The arabic-large-nougat OCR is an end-to-end structured Optical Character Recognition (OCR) system designed specifically for the Arabic language.

This model was trained from scratch based on the new tokenizer [riotu-lab/Aranizer-PBE-86k](https://huggingface.co/riotu-lab/Aranizer-PBE-86k) with the base nougat architecture.
The training happened using the [MohamedRashad/arabic-img2md](https://huggingface.co/datasets/MohamedRashad/arabic-img2md) dataset.

## How to Get Started with the Model

**Demo:** https://huggingface.co/spaces/MohamedRashad/Arabic-Nougat

Or, use the code below to get started with the model locally.

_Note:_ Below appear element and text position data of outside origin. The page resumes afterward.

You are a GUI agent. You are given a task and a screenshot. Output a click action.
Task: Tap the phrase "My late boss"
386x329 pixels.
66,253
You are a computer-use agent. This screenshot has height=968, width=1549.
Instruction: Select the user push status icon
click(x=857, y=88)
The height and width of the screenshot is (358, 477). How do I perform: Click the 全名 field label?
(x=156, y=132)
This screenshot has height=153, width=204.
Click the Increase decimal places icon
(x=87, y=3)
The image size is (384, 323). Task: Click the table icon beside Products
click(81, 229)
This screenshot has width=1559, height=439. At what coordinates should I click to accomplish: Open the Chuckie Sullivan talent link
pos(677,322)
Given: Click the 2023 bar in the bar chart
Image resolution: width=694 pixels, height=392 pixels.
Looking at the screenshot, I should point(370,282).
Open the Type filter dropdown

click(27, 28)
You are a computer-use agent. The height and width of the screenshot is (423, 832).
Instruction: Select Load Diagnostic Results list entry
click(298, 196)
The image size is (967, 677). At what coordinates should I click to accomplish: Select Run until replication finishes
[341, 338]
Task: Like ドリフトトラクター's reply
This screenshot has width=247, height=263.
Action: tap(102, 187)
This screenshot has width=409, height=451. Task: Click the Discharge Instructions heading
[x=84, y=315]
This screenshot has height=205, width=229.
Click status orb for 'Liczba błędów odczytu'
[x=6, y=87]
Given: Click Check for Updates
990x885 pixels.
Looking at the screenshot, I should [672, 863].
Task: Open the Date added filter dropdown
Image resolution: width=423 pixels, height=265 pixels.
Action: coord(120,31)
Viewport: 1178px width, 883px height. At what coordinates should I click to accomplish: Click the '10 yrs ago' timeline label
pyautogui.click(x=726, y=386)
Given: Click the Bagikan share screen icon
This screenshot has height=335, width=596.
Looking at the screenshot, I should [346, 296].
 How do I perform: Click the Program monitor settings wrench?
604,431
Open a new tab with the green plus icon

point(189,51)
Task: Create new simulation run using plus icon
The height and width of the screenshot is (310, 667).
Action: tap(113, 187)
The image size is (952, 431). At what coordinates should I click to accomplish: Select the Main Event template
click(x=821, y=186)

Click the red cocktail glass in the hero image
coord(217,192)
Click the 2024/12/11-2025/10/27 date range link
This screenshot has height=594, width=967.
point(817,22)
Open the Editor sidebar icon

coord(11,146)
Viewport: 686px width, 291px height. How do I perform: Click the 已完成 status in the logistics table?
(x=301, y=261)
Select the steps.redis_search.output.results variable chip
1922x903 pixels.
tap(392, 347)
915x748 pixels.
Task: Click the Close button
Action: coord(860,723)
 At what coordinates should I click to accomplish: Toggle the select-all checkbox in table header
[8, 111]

Don't forget to update transformers:
`pip install -U transformers`

```python
from PIL import Image
import torch
from transformers import NougatProcessor, VisionEncoderDecoderModel

# Load the model and processor
processor = NougatProcessor.from_pretrained("MohamedRashad/arabic-large-nougat")
model = VisionEncoderDecoderModel.from_pretrained(
    "MohamedRashad/arabic-large-nougat",
    torch_dtype=torch.bfloat16,
    attn_implementation={"decoder": "flash_attention_2", "encoder": "eager"},
)

# Get the max context length of the model & dtype of the weights
context_length = model.decoder.config.max_position_embeddings
torch_dtype = model.dtype

# Move the model to GPU if available
device = "cuda" if torch.cuda.is_available() else "cpu"
model.to(device)


def predict(img_path):
    # prepare PDF image for the model
    image = Image.open(img_path)
    pixel_values = (
        processor(image, return_tensors="pt").pixel_values.to(torch_dtype).to(device)
    )

    # generate transcription
    outputs = model.generate(
        pixel_values.to(device),
        repetition_penalty=1.5,
        min_length=1,
        max_new_tokens=context_length,
        bad_words_ids=[[processor.tokenizer.unk_token_id]],
    )

    page_sequence = processor.batch_decode(outputs, skip_special_tokens=True)[0]
    return page_sequence


print(predict("path/to/page_image.jpg"))

```


## Bias, Risks, and Limitations

1. **Text Hallucination:** The model may occasionally generate repeated or incorrect text due to the inherent complexities of OCR tasks.
1. **Erroneous Image Paths:** There are instances where the model outputs image paths that are not relevant to the input, indicating occasional confusion.
1. **Context Length Constraint:** The model has a maximum context length of 2048 tokens, which may result in incomplete transcriptions for longer book pages.

## Intended Use

The arabic-large-nougat OCR is designed for tasks that involve converting images of Arabic book pages into structured text, especially when Markdown format is desired. It is suitable for applications in the field of digitizing Arabic literature and facilitating text extraction from printed materials.

## Ethical Considerations

It is crucial to be aware of the model's limitations, particularly in instances where accurate OCR results are critical. Users are advised to verify and review the output, especially in scenarios where precision is paramount.

## Model Details

- **Developed by:** Mohamed Rashad
- **Model type:** VisionEncoderDecoderModel
- **Language(s) (NLP):** Arabic & English
- **License:** GPL 3.0

## Acknowledgment

If you use or build upon the arabic-large-nougat OCR, please acknowledge the model developer and the open-source community for their contributions. Additionally, be sure to include a copy of the GPL 3.0 license with any redistributed or modified versions of the model.

By selecting the GPL 3.0 license, you promote the principles of open source and ensure that the benefits of the model are shared with the broader community.

### Citation

If you find this model useful, please cite the corresponding research paper:
```bibtex
@misc{rashad2024arabicnougatfinetuningvisiontransformers,
      title={Arabic-Nougat: Fine-Tuning Vision Transformers for Arabic OCR and Markdown Extraction}, 
      author={Mohamed Rashad},
      year={2024},
      eprint={2411.17835},
      archivePrefix={arXiv},
      primaryClass={cs.CL},
      url={https://arxiv.org/abs/2411.17835}, 
}
```

### Disclaimer

The arabic-large-nougat OCR is a tool provided "as is," and the developers make no guarantees regarding its suitability for specific tasks. Users are encouraged to thoroughly evaluate the model's output for their particular use cases and requirements.